In this example, compare the standard IEEE® arithmetic results of scaling significands by 2 raised to the power of exponents and the `pow2` results.

Create a cell array of character vectors to represent the exact values of several significands. Specify the exponents.

```Xcell = {'1/2','pi/4','-3/4','1/2','1-eps/2','1/2'}'; E = [1 2 2 -51 1024 -1021]';```

Specify `Ycell` as the standard IEEE arithmetic results of scaling `Xcell` by `2` raised to the power of `E`. Show these results in a table.

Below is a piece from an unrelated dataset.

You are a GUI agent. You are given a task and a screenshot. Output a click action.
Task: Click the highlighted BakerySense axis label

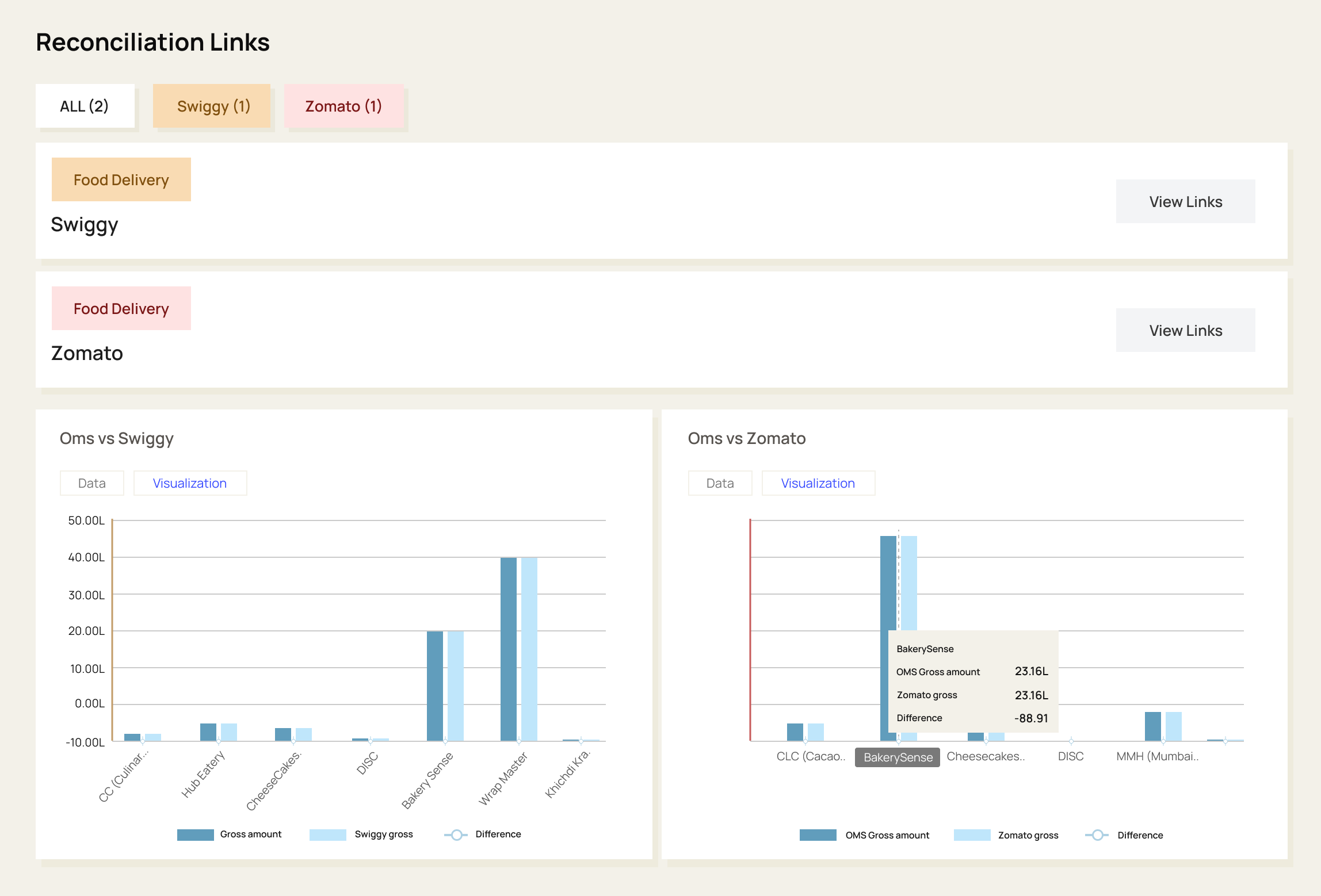898,757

```Ycell = {'1','pi','-3','eps','realmax','realmin'}'; table(Xcell,E,Ycell,'VariableNames',["Significand" "Exponent" "Value"])```
```ans=6×3 table Significand Exponent Value ___________ ________ ___________ {'1/2' } 1 {'1' } {'pi/4' } 2 {'pi' } {'-3/4' } 2 {'-3' } {'1/2' } -51 {'eps' } {'1-eps/2'} 1024 {'realmax'} {'1/2' } -1021 {'realmin'} ```

Next, compare the results in the table to `pow2`.

Convert `Xcell` to floating-point numbers `X`. Scale `X` by `2` raised to the power of `E` by using `pow2(X,E)`.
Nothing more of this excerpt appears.